Pre-cueing, Perceptual Learning and Cognitive Penetration

  • 1Department of Philosophy, University of Akron Wayne College, Akron, OH, USA
  • 2Centre for Philosophical Psychology, University of Antwerp, Antwerp, Belgium
  • 3Philosophy, University of Miami, Miami, FL, USA
  • 4Department of Philosophy, University of Oslo, Oslo, Norway

In The Principles of Psychology, James (1981) suggested that attending to a stimulus can make it appear more “vivid and clear.” Pre-cueing, the procedure in which a cue stimulus is presented to direct a subject's attention to the location of a test stimulus, has been used to test James' hypothesis (Posner, 1978, 1980; Carrasco et al., 2004, 2006; Yeshurun and Rashal, 2010; Carrasco, 2011; Kravitz and Behrmann, 2011). A recent debate concerns whether pre-cueing effects associated with covert attention involve cognitive penetration. In the context of information processing, cognitive penetration occurs when the information content of cognitive states directly influences perceptual computations in such a way as to alter their output1.

Attention is the process that either enhances the representation of relevant information (e.g., a scene at a certain location or an aspect of a visual scene) at the system level or diminishes the representation of irrelevant noise. Studies show that attention boosts the apparent stimulus contrast (Carrasco et al., 2004) and increases contrast sensitivity, which seems to be mediated by contrast grain—an effect akin to a change in the physical contrast stimulus (Carrasco et al., 2006). In addition, attention enhances spatial identification accuracy (Yeshurun and Rashal, 2010) and aids in the segmentation of the retinal image by increasing both first- and second-order sensitivity to the attended location (Barbot et al., 2012).

Attention can be allocated either by some bodily orientation of the organs by which an organism moves, say, when the eyes move in the direction of a target location (overt attention) or by shifting the direction of attention without reorienting the body, say, when attention is drawn by the salience of a cue while the eyes remain fixed (covert attention, see Findlay and Gilchrist, 2003). Cases that involve overt attention are not treated as cases of cognitive penetration because overt attention functions as a passive partition mechanism acting prior to the beginning of perceptual process (Pylyshyn, 1999; Macpherson, 2012; Deroy, 2013; Mole, 2015; Firestone and Scholl, 2016; Brogaard and Gatzia, 2017). Recently, however, it has been suggested that cases of covert attention are instances of cognitive penetration (Mole, 2015; Wu, in press) because covert attention functions as an active controlling influence of perceptual processing (Nanay, 2010; Carrasco, 2011, 2014).

### ENTRIES SHOWN
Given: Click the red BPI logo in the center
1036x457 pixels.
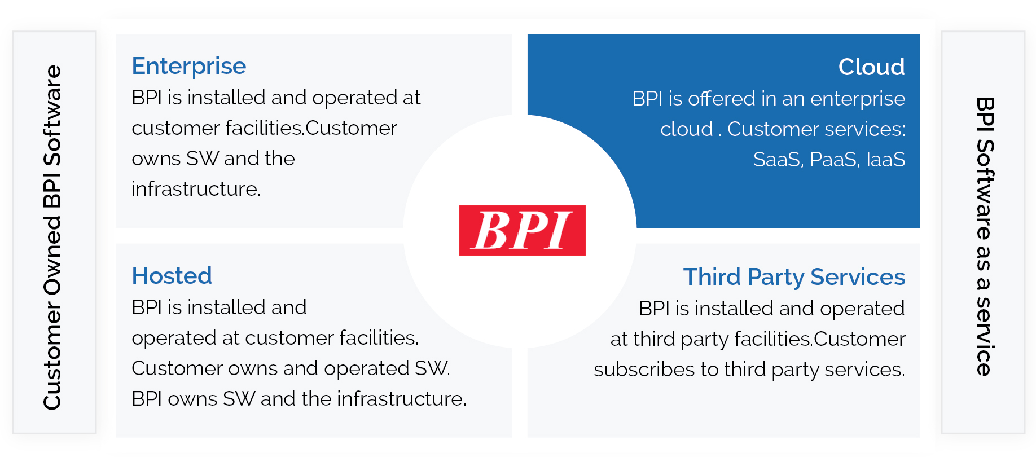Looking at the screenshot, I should click(x=522, y=230).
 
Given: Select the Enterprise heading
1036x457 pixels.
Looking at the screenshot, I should click(x=189, y=67).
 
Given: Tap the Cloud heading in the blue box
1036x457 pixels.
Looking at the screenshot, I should click(x=871, y=67).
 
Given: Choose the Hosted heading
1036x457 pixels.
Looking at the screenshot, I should click(x=172, y=276).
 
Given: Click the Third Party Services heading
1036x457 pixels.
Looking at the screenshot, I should click(x=794, y=278).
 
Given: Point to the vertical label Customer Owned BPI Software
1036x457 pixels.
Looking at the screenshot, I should click(x=53, y=237).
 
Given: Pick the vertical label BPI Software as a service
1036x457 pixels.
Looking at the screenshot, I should click(x=984, y=237).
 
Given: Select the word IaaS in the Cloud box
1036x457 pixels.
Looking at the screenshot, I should click(x=885, y=160).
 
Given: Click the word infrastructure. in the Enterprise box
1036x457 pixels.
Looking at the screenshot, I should click(x=196, y=189).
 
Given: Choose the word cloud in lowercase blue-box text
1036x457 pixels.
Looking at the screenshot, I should click(x=686, y=130).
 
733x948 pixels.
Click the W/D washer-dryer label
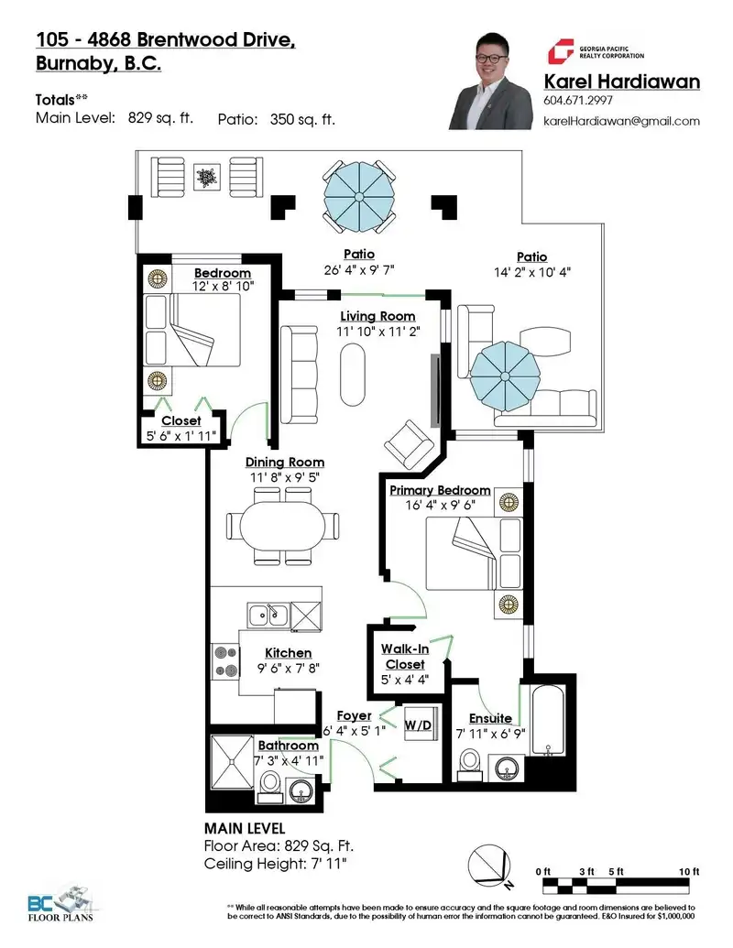(418, 725)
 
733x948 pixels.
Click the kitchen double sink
(268, 616)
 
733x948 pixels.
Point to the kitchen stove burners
(225, 661)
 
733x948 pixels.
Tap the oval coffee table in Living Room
(353, 375)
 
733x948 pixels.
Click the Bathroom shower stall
(232, 761)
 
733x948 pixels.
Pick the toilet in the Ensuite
(470, 764)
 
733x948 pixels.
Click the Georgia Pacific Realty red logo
(560, 51)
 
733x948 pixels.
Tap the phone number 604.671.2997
(578, 101)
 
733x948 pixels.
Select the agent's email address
(622, 121)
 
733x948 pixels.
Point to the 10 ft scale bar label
(689, 871)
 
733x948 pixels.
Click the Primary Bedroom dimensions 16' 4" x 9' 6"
(441, 505)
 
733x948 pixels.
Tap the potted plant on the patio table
(207, 177)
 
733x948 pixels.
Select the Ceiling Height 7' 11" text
(275, 864)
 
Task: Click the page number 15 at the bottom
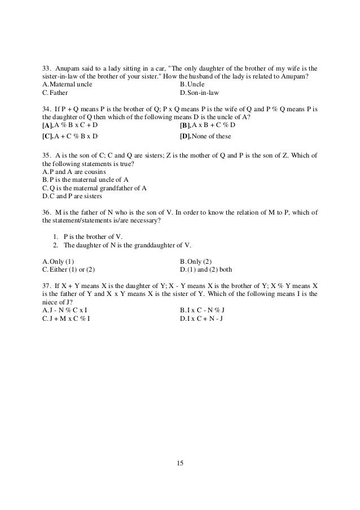(x=180, y=464)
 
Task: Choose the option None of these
(x=205, y=137)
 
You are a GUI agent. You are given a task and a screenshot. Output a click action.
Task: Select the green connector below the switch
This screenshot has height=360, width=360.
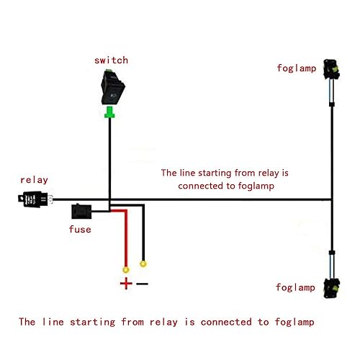click(109, 112)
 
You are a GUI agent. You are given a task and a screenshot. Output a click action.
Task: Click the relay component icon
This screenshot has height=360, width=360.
click(33, 199)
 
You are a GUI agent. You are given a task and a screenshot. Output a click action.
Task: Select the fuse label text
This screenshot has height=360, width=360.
click(80, 229)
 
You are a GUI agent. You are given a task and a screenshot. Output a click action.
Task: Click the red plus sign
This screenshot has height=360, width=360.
click(126, 283)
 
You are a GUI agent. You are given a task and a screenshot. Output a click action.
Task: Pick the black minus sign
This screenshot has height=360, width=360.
click(143, 283)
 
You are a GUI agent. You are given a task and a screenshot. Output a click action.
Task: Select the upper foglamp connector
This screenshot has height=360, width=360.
click(332, 72)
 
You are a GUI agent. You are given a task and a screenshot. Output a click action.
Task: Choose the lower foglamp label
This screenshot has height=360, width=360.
click(296, 287)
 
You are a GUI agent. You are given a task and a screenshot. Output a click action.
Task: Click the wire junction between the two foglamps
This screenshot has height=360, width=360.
click(332, 199)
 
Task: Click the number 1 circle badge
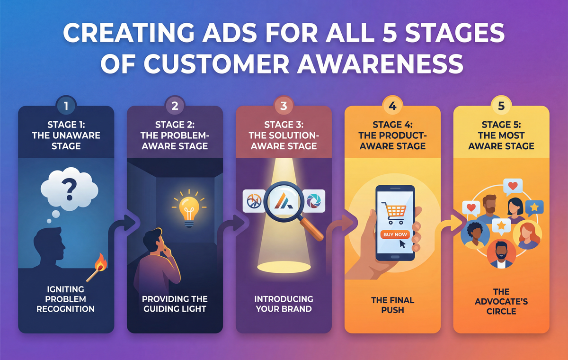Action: (x=66, y=106)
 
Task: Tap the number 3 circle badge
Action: (x=284, y=106)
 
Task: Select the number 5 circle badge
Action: (x=501, y=106)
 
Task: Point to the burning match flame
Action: (x=100, y=261)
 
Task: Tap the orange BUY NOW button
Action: (x=394, y=234)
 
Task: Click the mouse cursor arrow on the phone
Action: (x=402, y=244)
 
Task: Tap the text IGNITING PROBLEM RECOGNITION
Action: (x=66, y=299)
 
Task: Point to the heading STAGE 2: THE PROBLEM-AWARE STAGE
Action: (x=175, y=135)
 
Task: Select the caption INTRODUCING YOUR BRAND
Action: (x=284, y=304)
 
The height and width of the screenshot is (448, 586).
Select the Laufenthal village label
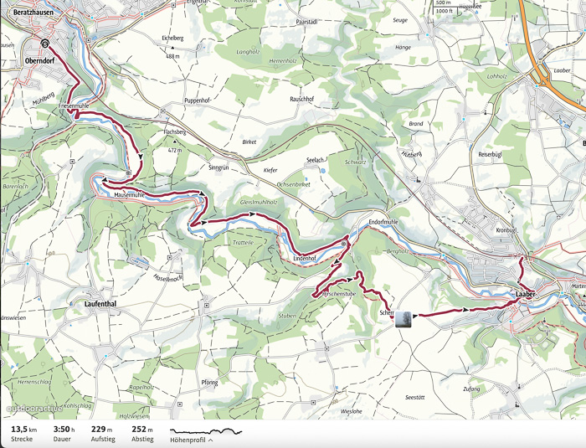(x=105, y=305)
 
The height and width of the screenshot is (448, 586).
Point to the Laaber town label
(x=526, y=295)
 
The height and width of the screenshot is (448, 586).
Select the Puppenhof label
(x=201, y=100)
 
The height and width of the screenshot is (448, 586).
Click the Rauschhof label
(x=301, y=99)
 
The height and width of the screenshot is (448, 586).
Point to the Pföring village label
(x=209, y=383)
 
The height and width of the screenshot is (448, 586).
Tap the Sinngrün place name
(x=217, y=167)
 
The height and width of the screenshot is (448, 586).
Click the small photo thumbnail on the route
(x=404, y=319)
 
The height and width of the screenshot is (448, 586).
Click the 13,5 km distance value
(x=22, y=429)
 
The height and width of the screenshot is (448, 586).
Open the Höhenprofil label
(x=190, y=440)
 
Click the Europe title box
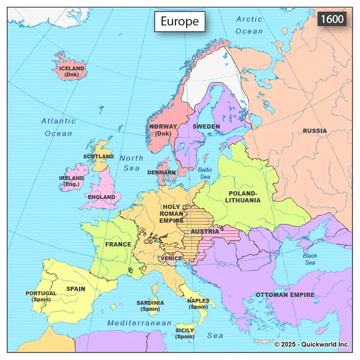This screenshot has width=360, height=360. click(x=180, y=22)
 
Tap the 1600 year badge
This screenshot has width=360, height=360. click(x=332, y=19)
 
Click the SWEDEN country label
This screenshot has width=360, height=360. click(x=206, y=126)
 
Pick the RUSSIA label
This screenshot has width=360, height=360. click(x=315, y=131)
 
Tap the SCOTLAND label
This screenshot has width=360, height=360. click(x=98, y=156)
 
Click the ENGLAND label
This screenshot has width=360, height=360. click(x=101, y=197)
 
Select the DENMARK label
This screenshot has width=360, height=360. click(x=161, y=172)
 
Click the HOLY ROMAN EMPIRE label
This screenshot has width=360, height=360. click(x=171, y=214)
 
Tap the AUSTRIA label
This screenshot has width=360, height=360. click(x=205, y=231)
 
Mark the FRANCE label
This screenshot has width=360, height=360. click(x=118, y=244)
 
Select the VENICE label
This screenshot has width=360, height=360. click(x=171, y=258)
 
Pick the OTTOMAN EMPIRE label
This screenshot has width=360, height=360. click(x=285, y=295)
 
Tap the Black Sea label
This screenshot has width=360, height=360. click(x=309, y=259)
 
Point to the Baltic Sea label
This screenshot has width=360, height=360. click(x=205, y=173)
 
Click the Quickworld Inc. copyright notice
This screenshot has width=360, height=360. click(x=312, y=344)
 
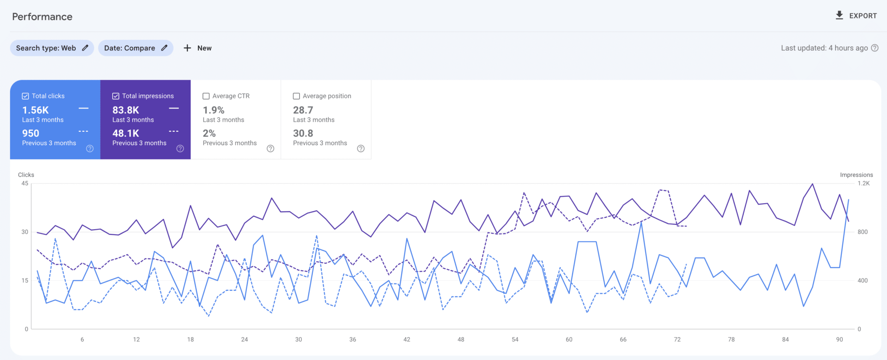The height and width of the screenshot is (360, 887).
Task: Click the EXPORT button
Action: (856, 16)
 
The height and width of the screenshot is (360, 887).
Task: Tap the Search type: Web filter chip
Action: (52, 48)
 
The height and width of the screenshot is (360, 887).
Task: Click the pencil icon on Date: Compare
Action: (164, 48)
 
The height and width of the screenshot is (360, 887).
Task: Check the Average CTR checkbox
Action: (206, 96)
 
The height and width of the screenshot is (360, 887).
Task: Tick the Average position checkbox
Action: (296, 96)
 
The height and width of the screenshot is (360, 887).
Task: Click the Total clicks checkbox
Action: (26, 96)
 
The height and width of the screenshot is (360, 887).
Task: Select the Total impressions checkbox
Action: (116, 96)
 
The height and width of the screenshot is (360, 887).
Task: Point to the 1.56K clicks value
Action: (36, 110)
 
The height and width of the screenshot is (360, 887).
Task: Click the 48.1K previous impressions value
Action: (126, 133)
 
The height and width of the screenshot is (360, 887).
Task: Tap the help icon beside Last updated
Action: (874, 48)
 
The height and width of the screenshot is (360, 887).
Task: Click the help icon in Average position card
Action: (360, 149)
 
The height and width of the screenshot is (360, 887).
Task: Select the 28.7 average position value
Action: (303, 110)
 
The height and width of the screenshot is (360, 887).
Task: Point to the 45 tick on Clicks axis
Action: (25, 183)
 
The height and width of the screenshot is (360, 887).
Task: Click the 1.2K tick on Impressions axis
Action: (863, 183)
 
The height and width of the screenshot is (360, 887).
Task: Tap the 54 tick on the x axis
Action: (515, 340)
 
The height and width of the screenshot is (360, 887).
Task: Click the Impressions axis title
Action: (856, 175)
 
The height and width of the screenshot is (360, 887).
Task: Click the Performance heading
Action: (42, 16)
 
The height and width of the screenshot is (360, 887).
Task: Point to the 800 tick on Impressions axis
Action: (862, 232)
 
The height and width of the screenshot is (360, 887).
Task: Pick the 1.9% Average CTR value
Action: (214, 110)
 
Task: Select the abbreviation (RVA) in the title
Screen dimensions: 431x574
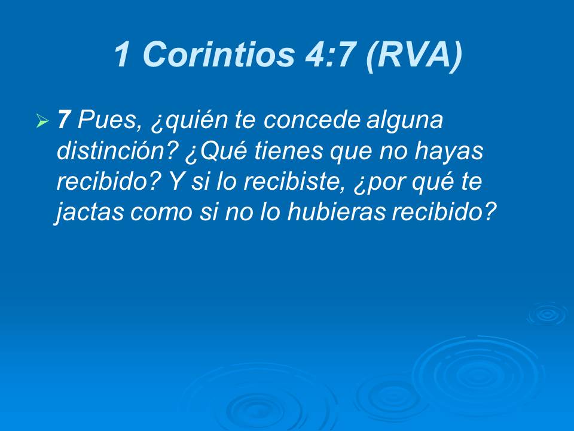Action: pos(413,55)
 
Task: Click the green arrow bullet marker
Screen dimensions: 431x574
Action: pos(42,122)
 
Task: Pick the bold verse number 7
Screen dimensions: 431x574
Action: pos(64,120)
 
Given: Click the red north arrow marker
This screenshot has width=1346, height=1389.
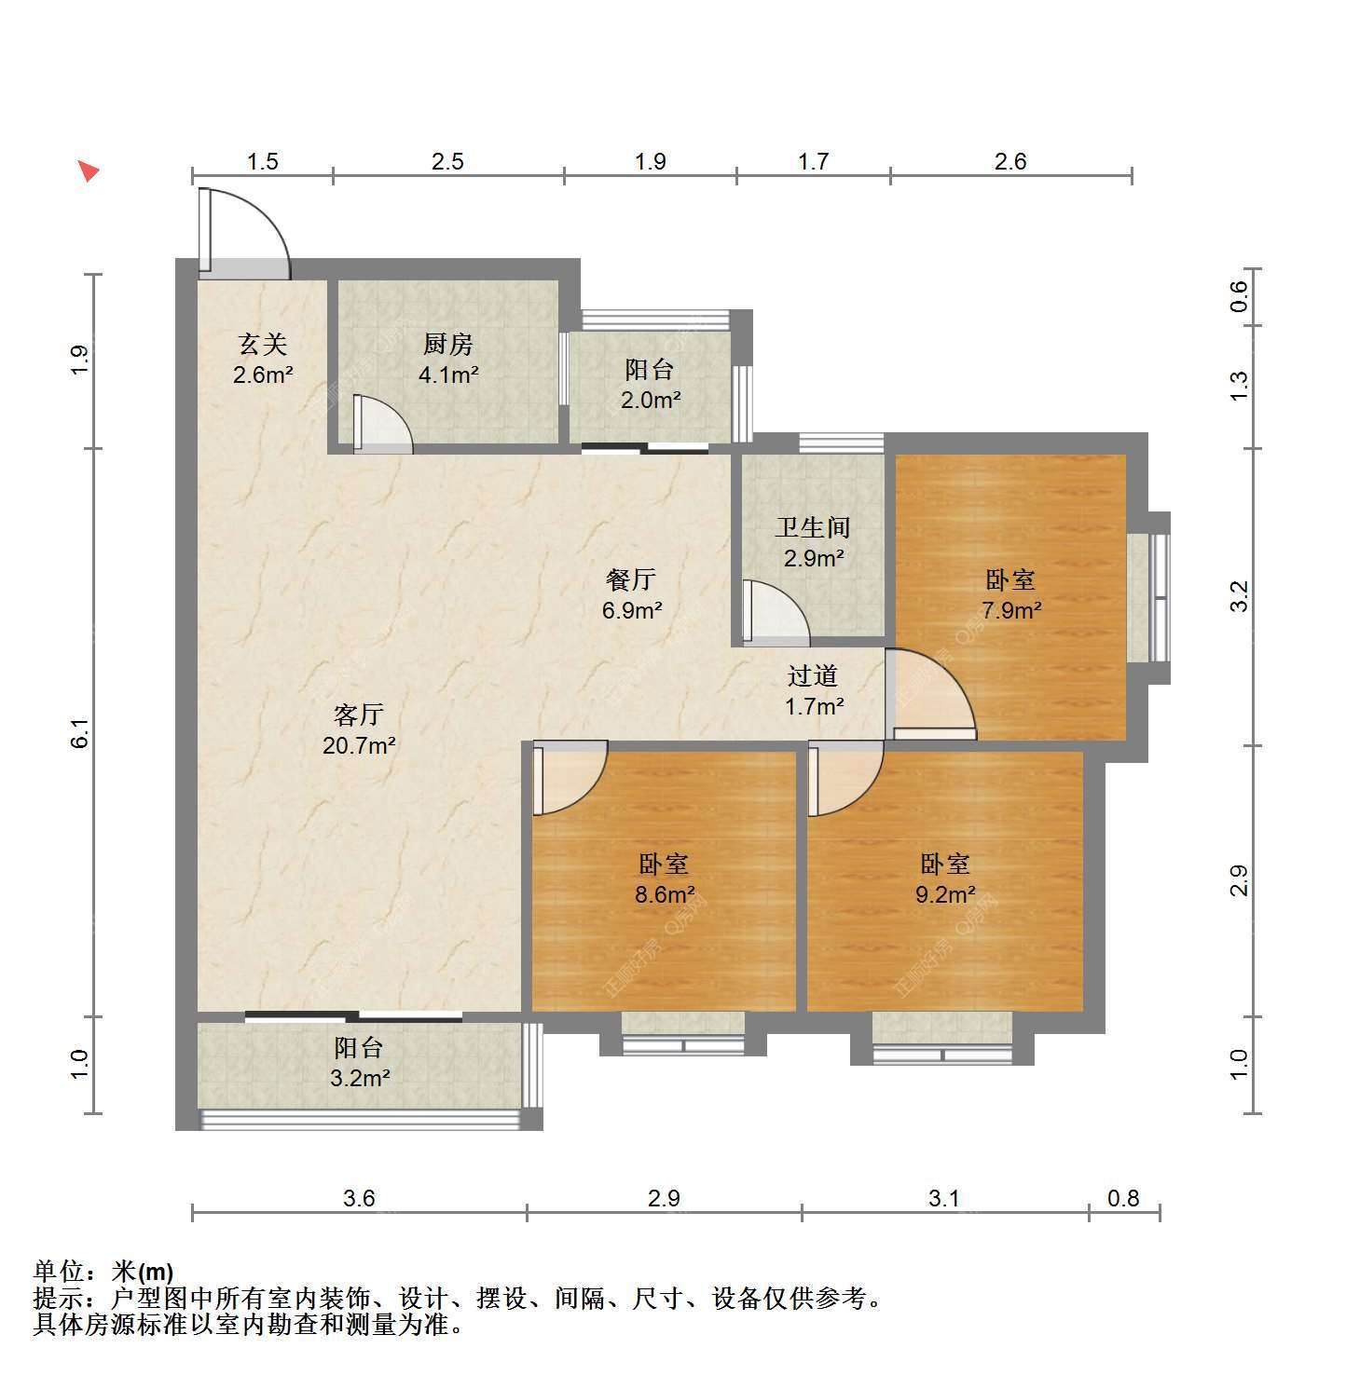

### WORK INSTRUCTIONS
Update everything from "Attention is the" down to "et al., 2012)." in the pre-cueing passage, swapping "retinal image" for "visual image". Rely only on the pre-cueing passage.

### REPLY
Attention is the process that either enhances the representation of relevant information (e.g., a scene at a certain location or an aspect of a visual scene) at the system level or diminishes the representation of irrelevant noise. Studies show that attention boosts the apparent stimulus contrast (Carrasco et al., 2004) and increases contrast sensitivity, which seems to be mediated by contrast grain—an effect akin to a change in the physical contrast stimulus (Carrasco et al., 2006). In addition, attention enhances spatial identification accuracy (Yeshurun and Rashal, 2010) and aids in the segmentation of the visual image by increasing both first- and second-order sensitivity to the attended location (Barbot et al., 2012).